Part 9: Two Mercies, One Lord
Bring these two hadiths together now and see the complete picture they paint. The first hadith shows Allah’s mercy in how He keeps your record: rewarding sincere intention even without action, multiplying every good deed you manage to perform, and recording your sins with total fairness, never exaggerated. The second hadith shows Allah’s love drawing near to the servant who goes beyond the minimum, securing his obligations first, then adding nawafil patiently until his very senses and limbs are guided by that love.

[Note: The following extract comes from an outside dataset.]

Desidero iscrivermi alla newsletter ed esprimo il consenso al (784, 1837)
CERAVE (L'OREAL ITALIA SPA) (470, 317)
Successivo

Put together, these two hadiths describe a Lord who is generous in His accounting and near to those who seek Him with sincerity. He does not wait for perfection before He rewards you. He does not require freedom, wealth, or an easy life before He draws close to you. He asks only for a sincere heart, secured obligations, and a patient, continuing effort at the voluntary acts within your reach. That is a path open to every man in this room, exactly where you are sitting right now.
O Allah, write down our sincere intentions as complete good deeds, even in the moments we cannot act on them.
O Allah, multiply our good deeds beyond anything we could ever deserve, out of Your mercy alone.
O Allah, record our sins with justice, and erase them through our sincere repentance.
O Allah, help us secure our five daily prayers fully, without delay, without carelessness, regardless of where we are confined.
O Allah, grant us the patience to add nawafil, however small, and to continue them day after day until we meet You.
O Allah, guard our hearing, our sight, our hands, and our feet, so that they move only toward what You love.
O Allah, answer our du’a and grant us refuge whenever we call upon You, in this place and in every place.
O Allah, do not let these walls stand between us and nearness to You. Let this season become the season we drew closest to You in our entire lives.
We ask Allah to make us firm upon His straight path, to guide us and not let us go astray, to have mercy on us and forgive us.
Whatever good was said in this khutbah is from Allah alone, and whatever mistakes or errors are from myself and from Shaytan. I ask Allah to forgive me and you for any shortcomings.
I say these words of mine, and I seek forgiveness from Allah for myself and you all. Seek His forgiveness, indeed, He is Most Forgiving, Most Merciful.